Oxidative Stress in the Amygdala Contributes to Neuropathic Pain.

Earlier studies indicate that the central nucleus of the amygdala (CeA) contributes to neuropathic pain. Here we studied whether amygdaloid administration of antioxidants or antagonists of TRPA1 that is among ion channels activated by oxidative stress attenuates nociceptive or affective pain in experimental neuropathy, and whether this effect involves amygdaloid astrocytes or descending serotonergic pathways acting on the spinal 5-HT receptor.

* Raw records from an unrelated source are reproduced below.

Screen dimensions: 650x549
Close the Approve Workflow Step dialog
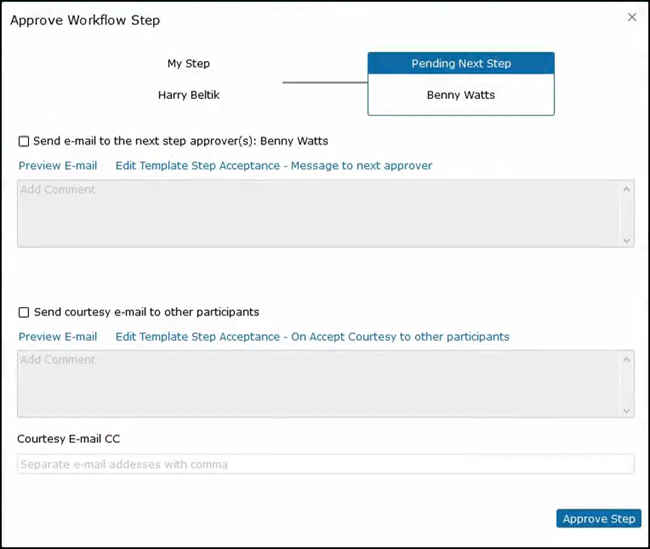click(x=631, y=17)
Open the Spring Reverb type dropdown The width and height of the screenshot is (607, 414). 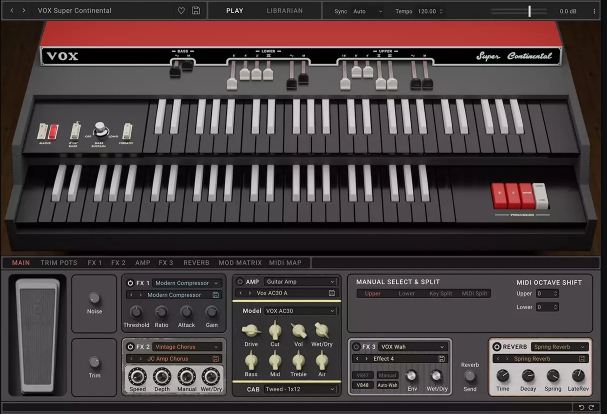pyautogui.click(x=560, y=347)
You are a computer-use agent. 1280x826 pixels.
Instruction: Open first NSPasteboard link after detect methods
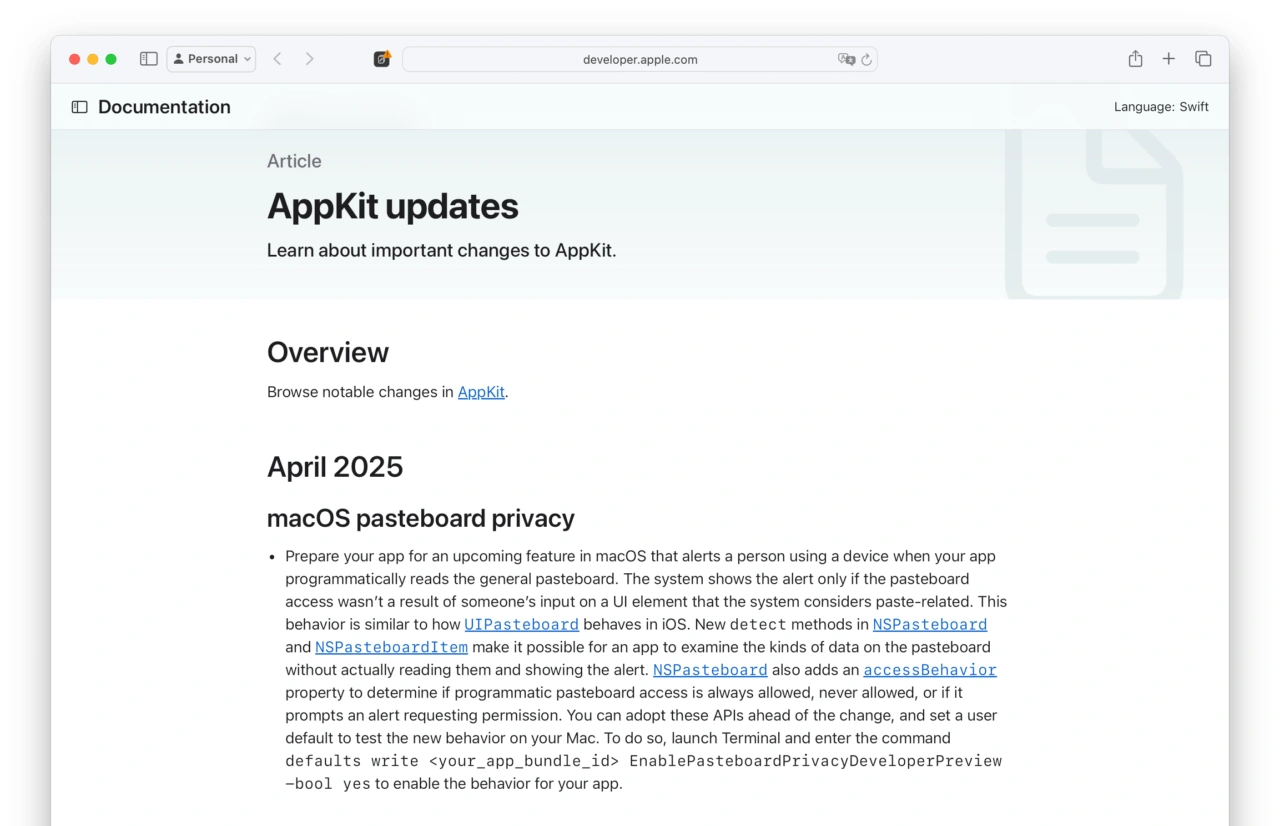tap(930, 625)
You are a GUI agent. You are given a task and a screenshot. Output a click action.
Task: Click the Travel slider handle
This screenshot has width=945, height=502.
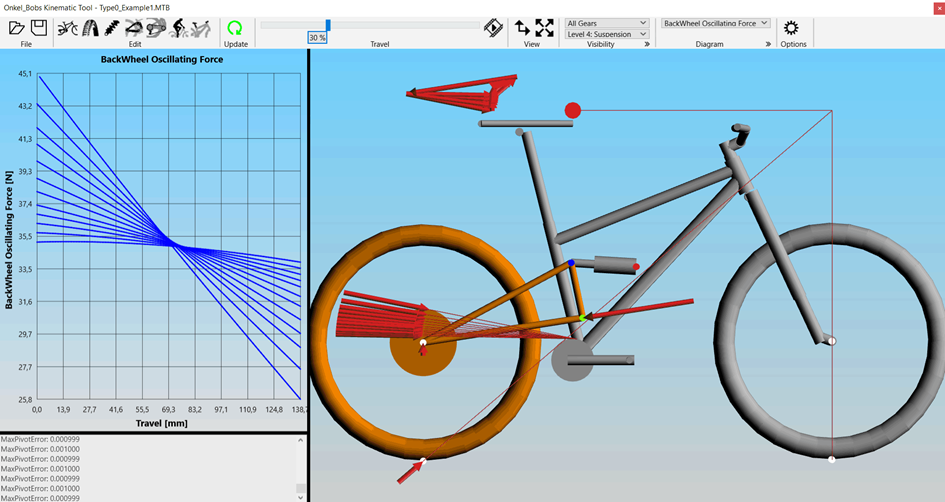(328, 25)
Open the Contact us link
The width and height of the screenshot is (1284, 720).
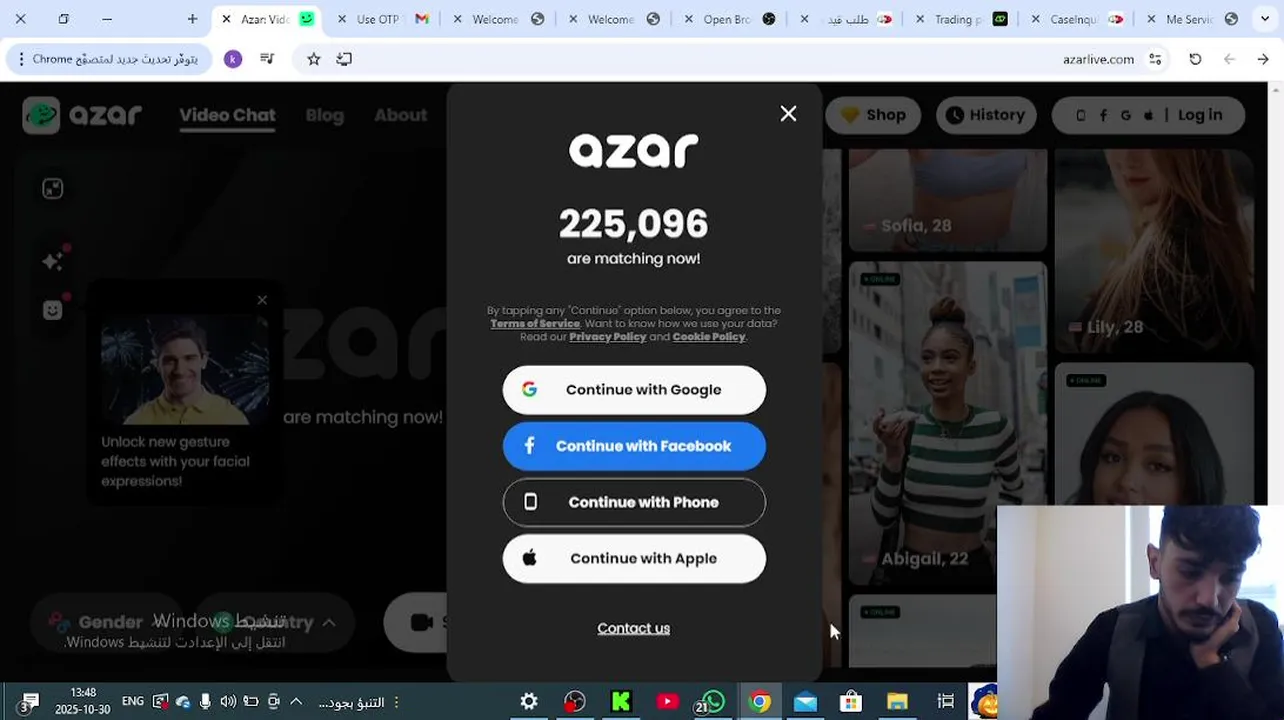click(633, 628)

The experiments were performed in rats with spared nerve injury (SNI). Drugs were administered through a chronic cannula in the CeA or internal capsule (control site), and an intrathecal catheter. Nociception was assessed using monofilaments and affective pain using conditioned place-aversion. Antioxidants or TRPA1 antagonists in the CeA attenuated both nociceptive and affective pain in SNI animals but not in sham controls or in a control injection site. Drugs influencing astroglia (a gap junction decoupler or a D-amino acid oxidase inhibitor) in the CeA had no effect on SNI rats, whereas local anesthesia of the CeA attenuated nociception. Spinally administered 5-HT receptor antagonist at a dose that had no effect alone prevented the antinociceptive effect of amygdaloid TRPA1 blockers. The results suggest that injury-induced amygdaloid oxidative stress that drives TRPA1 promotes neuropathic pain behavior. This pronociceptive effect involves suppression of medullospinal serotonergic feedback-inhibition acting on the spinal 5-HT receptor. While the CeA is involved in mediating the nerve injury-induced pronociception, it may not be a critical relay for the recruitment of medullospinal feedback-inhibition.